Every entry, from the first to the last, should be written out exactly.

*** Extracted material ***

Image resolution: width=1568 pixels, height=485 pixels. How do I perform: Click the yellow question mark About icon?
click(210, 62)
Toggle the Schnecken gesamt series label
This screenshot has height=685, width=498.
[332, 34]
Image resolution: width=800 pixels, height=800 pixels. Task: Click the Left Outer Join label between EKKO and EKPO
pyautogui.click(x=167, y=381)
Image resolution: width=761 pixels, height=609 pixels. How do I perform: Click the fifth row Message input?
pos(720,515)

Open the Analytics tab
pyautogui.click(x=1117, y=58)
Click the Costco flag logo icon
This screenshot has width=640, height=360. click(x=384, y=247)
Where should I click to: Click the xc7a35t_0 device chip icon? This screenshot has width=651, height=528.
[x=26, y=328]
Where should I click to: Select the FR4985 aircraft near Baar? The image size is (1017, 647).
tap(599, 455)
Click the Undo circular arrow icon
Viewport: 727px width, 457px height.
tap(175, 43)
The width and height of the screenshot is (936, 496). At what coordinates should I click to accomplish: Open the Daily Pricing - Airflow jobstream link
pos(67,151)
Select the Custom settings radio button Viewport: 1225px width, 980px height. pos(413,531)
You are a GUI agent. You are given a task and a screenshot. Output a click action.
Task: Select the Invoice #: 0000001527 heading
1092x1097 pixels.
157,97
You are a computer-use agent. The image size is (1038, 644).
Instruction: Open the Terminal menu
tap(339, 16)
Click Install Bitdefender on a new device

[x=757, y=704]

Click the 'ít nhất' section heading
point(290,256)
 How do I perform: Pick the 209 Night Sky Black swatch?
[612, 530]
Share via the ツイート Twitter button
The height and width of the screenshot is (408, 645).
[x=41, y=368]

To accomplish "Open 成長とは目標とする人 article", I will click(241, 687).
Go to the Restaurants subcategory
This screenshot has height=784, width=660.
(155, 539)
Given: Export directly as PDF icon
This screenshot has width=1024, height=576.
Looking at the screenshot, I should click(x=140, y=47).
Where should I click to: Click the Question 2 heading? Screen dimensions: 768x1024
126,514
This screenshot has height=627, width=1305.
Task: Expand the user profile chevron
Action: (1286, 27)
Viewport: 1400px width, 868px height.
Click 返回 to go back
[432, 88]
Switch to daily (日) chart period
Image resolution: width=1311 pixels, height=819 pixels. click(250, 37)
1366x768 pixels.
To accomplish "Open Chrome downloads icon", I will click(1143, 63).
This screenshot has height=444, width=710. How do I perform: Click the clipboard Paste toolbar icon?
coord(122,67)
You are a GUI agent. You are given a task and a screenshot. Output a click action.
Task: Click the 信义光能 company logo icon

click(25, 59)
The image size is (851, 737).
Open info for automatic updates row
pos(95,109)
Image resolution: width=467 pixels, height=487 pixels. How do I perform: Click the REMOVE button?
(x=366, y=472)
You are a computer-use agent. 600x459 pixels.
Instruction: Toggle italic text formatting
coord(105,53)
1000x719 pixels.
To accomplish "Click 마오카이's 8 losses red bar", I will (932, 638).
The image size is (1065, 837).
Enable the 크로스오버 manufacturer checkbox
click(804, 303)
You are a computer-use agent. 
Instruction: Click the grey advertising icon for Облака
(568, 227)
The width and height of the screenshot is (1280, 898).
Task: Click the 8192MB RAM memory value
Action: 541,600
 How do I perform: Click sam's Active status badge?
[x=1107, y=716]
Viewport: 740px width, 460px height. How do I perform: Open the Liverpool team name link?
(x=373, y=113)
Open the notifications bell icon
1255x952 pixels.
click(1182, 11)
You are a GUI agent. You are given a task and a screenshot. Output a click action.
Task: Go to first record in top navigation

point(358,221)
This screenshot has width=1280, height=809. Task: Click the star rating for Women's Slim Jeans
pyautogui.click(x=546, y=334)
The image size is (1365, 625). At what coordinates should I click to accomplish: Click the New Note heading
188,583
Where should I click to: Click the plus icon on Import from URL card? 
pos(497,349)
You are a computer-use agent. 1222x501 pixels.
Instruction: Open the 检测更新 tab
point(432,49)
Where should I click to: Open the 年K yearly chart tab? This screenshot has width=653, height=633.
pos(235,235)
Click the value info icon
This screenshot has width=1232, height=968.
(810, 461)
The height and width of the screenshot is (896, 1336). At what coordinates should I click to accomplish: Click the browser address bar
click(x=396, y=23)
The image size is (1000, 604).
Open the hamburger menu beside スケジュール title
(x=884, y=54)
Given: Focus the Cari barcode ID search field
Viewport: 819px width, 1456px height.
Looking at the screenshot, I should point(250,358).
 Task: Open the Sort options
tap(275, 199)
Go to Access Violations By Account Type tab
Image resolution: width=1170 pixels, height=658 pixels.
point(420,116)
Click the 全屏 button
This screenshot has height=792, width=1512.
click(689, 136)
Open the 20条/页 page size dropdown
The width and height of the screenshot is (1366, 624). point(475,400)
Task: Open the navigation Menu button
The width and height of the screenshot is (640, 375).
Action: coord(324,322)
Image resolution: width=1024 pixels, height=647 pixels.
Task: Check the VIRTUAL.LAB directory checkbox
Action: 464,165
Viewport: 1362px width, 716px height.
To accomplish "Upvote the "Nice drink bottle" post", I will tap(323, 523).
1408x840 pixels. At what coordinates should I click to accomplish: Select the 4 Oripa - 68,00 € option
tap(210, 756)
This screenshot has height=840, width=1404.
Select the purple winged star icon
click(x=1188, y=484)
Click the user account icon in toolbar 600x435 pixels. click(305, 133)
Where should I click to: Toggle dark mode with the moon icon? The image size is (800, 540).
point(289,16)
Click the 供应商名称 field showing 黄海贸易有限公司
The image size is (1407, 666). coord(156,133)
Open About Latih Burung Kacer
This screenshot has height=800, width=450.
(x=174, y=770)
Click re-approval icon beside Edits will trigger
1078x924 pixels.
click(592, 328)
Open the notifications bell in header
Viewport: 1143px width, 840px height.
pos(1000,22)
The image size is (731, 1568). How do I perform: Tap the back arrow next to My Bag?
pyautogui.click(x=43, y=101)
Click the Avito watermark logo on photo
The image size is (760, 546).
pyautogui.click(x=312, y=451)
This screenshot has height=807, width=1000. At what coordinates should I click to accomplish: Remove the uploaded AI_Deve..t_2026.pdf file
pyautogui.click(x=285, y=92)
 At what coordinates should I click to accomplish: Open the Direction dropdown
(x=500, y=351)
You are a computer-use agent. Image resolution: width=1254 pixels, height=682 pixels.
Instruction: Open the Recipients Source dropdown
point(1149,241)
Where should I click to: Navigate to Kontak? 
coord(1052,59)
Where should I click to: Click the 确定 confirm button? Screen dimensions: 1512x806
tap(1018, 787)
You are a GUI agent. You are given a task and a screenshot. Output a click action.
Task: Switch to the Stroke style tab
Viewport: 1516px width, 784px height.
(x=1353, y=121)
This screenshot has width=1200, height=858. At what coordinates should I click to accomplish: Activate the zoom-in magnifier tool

***

* [Task result]
Image resolution: width=1568 pixels, height=485 pixels. How do I perform: Click the yellow question mark About icon?
click(210, 62)
Toggle the Schnecken gesamt series label
This screenshot has height=685, width=498.
[332, 34]
Image resolution: width=800 pixels, height=800 pixels. Task: Click the Left Outer Join label between EKKO and EKPO
pyautogui.click(x=167, y=381)
Image resolution: width=761 pixels, height=609 pixels. How do I perform: Click the fifth row Message input?
pos(720,515)

Open the Analytics tab
pyautogui.click(x=1117, y=58)
Click the Costco flag logo icon
This screenshot has width=640, height=360. click(x=384, y=247)
Where should I click to: Click the xc7a35t_0 device chip icon? This screenshot has width=651, height=528.
[x=26, y=328]
Where should I click to: Select the FR4985 aircraft near Baar? The image size is (1017, 647).
tap(599, 455)
Click the Undo circular arrow icon
Viewport: 727px width, 457px height.
tap(175, 43)
The width and height of the screenshot is (936, 496). At what coordinates should I click to accomplish: Open the Daily Pricing - Airflow jobstream link
pos(67,151)
Select the Custom settings radio button Viewport: 1225px width, 980px height. pos(413,531)
You are a GUI agent. You are given a task and a screenshot. Output a click action.
Task: Select the Invoice #: 0000001527 heading
1092x1097 pixels.
157,97
You are a computer-use agent. The image size is (1038, 644).
Instruction: Open the Terminal menu
tap(339, 16)
Click Install Bitdefender on a new device

[x=757, y=704]

Click the 'ít nhất' section heading
point(290,256)
 How do I perform: Pick the 209 Night Sky Black swatch?
[612, 530]
Share via the ツイート Twitter button
The height and width of the screenshot is (408, 645).
[x=41, y=368]

To accomplish "Open 成長とは目標とする人 article", I will click(241, 687).
Go to the Restaurants subcategory
This screenshot has height=784, width=660.
(155, 539)
Given: Export directly as PDF icon
This screenshot has width=1024, height=576.
Looking at the screenshot, I should click(x=140, y=47).
Where should I click to: Click the Question 2 heading? Screen dimensions: 768x1024
126,514
This screenshot has height=627, width=1305.
Task: Expand the user profile chevron
Action: (1286, 27)
Viewport: 1400px width, 868px height.
Click 返回 to go back
[432, 88]
Switch to daily (日) chart period
Image resolution: width=1311 pixels, height=819 pixels. click(250, 37)
1366x768 pixels.
To accomplish "Open Chrome downloads icon", I will click(1143, 63).
This screenshot has height=444, width=710. How do I perform: Click the clipboard Paste toolbar icon?
coord(122,67)
You are a GUI agent. You are given a task and a screenshot. Output a click action.
Task: Click the 信义光能 company logo icon

click(25, 59)
The image size is (851, 737).
Open info for automatic updates row
pos(95,109)
Image resolution: width=467 pixels, height=487 pixels. How do I perform: Click the REMOVE button?
(x=366, y=472)
You are a computer-use agent. 600x459 pixels.
Instruction: Toggle italic text formatting
coord(105,53)
1000x719 pixels.
To accomplish "Click 마오카이's 8 losses red bar", I will (932, 638).
The image size is (1065, 837).
Enable the 크로스오버 manufacturer checkbox
click(804, 303)
You are a computer-use agent. 
Instruction: Click the grey advertising icon for Облака
(568, 227)
The width and height of the screenshot is (1280, 898).
Task: Click the 8192MB RAM memory value
Action: 541,600
 How do I perform: Click sam's Active status badge?
[x=1107, y=716]
Viewport: 740px width, 460px height. How do I perform: Open the Liverpool team name link?
(x=373, y=113)
Open the notifications bell icon
1255x952 pixels.
click(1182, 11)
You are a GUI agent. You are given a task and a screenshot. Output a click action.
Task: Go to first record in top navigation

point(358,221)
This screenshot has width=1280, height=809. Task: Click the star rating for Women's Slim Jeans
pyautogui.click(x=546, y=334)
The image size is (1365, 625). At what coordinates should I click to accomplish: Click the New Note heading
188,583
Where should I click to: Click the plus icon on Import from URL card? 
pos(497,349)
You are a computer-use agent. 1222x501 pixels.
Instruction: Open the 检测更新 tab
point(432,49)
Where should I click to: Open the 年K yearly chart tab? This screenshot has width=653, height=633.
pos(235,235)
Click the value info icon
This screenshot has width=1232, height=968.
(810, 461)
The height and width of the screenshot is (896, 1336). At what coordinates should I click to accomplish: Click the browser address bar
click(x=396, y=23)
The image size is (1000, 604).
Open the hamburger menu beside スケジュール title
(x=884, y=54)
Given: Focus the Cari barcode ID search field
Viewport: 819px width, 1456px height.
Looking at the screenshot, I should point(250,358).
 Task: Open the Sort options
tap(275, 199)
Go to Access Violations By Account Type tab
Image resolution: width=1170 pixels, height=658 pixels.
point(420,116)
Click the 全屏 button
This screenshot has height=792, width=1512.
click(689, 136)
Open the 20条/页 page size dropdown
The width and height of the screenshot is (1366, 624). point(475,400)
Task: Open the navigation Menu button
The width and height of the screenshot is (640, 375).
Action: coord(324,322)
Image resolution: width=1024 pixels, height=647 pixels.
Task: Check the VIRTUAL.LAB directory checkbox
Action: 464,165
Viewport: 1362px width, 716px height.
To accomplish "Upvote the "Nice drink bottle" post", I will tap(323, 523).
1408x840 pixels. At what coordinates should I click to accomplish: Select the 4 Oripa - 68,00 € option
tap(210, 756)
This screenshot has height=840, width=1404.
Select the purple winged star icon
click(x=1188, y=484)
Click the user account icon in toolbar 600x435 pixels. click(305, 133)
Where should I click to: Toggle dark mode with the moon icon? The image size is (800, 540).
point(289,16)
Click the 供应商名称 field showing 黄海贸易有限公司
The image size is (1407, 666). coord(156,133)
Open About Latih Burung Kacer
This screenshot has height=800, width=450.
(x=174, y=770)
Click re-approval icon beside Edits will trigger
1078x924 pixels.
click(592, 328)
Open the notifications bell in header
Viewport: 1143px width, 840px height.
pos(1000,22)
The image size is (731, 1568). How do I perform: Tap the back arrow next to My Bag?
pyautogui.click(x=43, y=101)
Click the Avito watermark logo on photo
The image size is (760, 546).
pyautogui.click(x=312, y=451)
This screenshot has height=807, width=1000. At what coordinates should I click to accomplish: Remove the uploaded AI_Deve..t_2026.pdf file
pyautogui.click(x=285, y=92)
 At what coordinates should I click to accomplish: Open the Direction dropdown
(x=500, y=351)
You are a computer-use agent. Image resolution: width=1254 pixels, height=682 pixels.
Instruction: Open the Recipients Source dropdown
point(1149,241)
Where should I click to: Navigate to Kontak? 
coord(1052,59)
Where should I click to: Click the 确定 confirm button? Screen dimensions: 1512x806
tap(1018, 787)
You are a GUI agent. You are given a task and a screenshot. Output a click action.
Task: Switch to the Stroke style tab
Viewport: 1516px width, 784px height.
(x=1353, y=121)
This screenshot has width=1200, height=858. At what coordinates should I click to accomplish: Activate the zoom-in magnifier tool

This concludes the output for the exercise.